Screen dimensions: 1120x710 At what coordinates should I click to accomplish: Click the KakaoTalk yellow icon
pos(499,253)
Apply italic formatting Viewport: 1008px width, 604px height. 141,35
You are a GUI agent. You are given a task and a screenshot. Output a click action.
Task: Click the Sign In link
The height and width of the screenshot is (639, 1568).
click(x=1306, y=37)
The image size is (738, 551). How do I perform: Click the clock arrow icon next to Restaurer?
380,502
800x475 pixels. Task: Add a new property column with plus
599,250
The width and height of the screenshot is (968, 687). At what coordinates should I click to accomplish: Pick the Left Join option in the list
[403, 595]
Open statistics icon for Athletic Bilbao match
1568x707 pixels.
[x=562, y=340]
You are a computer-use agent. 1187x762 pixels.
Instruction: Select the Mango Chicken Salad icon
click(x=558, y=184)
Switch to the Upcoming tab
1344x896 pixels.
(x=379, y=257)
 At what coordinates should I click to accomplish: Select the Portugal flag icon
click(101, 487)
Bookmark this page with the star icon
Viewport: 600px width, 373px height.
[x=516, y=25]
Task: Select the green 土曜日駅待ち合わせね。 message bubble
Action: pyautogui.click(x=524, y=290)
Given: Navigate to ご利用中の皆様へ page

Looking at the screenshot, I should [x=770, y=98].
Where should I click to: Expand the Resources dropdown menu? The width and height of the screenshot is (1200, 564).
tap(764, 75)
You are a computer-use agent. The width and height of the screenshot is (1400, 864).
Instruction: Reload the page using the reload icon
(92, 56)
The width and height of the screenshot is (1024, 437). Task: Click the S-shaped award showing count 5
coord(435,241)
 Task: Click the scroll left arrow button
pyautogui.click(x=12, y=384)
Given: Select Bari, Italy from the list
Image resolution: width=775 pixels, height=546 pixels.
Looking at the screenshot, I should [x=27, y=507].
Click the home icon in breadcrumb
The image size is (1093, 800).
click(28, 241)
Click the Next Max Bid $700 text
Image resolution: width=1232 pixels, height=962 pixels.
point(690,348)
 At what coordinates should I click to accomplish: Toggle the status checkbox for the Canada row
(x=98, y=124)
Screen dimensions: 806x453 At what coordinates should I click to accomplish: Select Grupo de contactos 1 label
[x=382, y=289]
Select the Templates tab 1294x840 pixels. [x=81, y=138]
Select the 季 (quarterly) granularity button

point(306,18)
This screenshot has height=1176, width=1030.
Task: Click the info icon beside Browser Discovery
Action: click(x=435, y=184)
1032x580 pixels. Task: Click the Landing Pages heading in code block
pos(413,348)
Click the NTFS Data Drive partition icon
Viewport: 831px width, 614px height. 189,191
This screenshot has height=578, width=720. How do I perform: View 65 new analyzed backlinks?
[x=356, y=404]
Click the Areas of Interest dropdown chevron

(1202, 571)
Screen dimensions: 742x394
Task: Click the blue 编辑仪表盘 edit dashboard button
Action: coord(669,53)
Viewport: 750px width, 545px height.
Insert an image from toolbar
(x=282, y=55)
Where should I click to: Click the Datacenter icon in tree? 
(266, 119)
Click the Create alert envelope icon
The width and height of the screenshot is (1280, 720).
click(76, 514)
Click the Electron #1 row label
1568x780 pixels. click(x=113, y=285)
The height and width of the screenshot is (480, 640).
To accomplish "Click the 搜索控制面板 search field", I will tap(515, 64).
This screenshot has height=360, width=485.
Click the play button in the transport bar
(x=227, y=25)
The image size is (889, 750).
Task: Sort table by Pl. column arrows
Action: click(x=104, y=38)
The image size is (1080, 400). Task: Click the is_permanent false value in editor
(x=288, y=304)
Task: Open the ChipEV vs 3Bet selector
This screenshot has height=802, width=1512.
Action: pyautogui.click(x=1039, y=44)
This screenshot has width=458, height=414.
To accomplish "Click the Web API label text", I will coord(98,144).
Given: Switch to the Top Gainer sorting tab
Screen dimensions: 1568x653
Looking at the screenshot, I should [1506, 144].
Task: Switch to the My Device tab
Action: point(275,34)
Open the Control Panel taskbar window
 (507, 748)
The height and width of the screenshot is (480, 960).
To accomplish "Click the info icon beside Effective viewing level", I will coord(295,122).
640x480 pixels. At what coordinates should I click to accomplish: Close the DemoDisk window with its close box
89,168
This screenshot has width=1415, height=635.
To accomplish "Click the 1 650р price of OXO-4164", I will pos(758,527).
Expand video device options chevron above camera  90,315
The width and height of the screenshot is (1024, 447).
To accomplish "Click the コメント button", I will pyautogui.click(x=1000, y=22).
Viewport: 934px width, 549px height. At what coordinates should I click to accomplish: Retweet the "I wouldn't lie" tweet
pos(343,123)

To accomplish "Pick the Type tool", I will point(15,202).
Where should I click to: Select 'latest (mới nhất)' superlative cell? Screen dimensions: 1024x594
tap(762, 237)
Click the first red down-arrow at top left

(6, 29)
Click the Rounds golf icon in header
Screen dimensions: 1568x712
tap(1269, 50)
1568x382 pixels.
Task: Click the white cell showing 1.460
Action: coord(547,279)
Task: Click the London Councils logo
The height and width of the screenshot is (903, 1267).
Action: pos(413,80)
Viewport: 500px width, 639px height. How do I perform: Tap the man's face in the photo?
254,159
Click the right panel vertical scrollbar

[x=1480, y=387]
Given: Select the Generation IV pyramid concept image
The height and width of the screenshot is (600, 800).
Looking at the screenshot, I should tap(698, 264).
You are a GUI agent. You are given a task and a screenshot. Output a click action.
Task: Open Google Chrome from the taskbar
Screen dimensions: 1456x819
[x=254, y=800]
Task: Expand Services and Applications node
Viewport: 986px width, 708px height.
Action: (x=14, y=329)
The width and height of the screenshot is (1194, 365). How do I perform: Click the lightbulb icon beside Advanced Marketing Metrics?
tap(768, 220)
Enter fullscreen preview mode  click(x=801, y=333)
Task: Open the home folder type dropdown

========================================

> [Task item] Scan the listing for the string "agent" and copy every line that carries it.

> [Task response]
You are a GUI agent. You are given a task and a screenshot. Output a click action.
You are a computer-use agent. 1187x762 pixels.
You are a computer-use agent. The width and height of the screenshot is (1400, 864).
You are a GUI agent. You are given a task and a screenshot. Output a click action.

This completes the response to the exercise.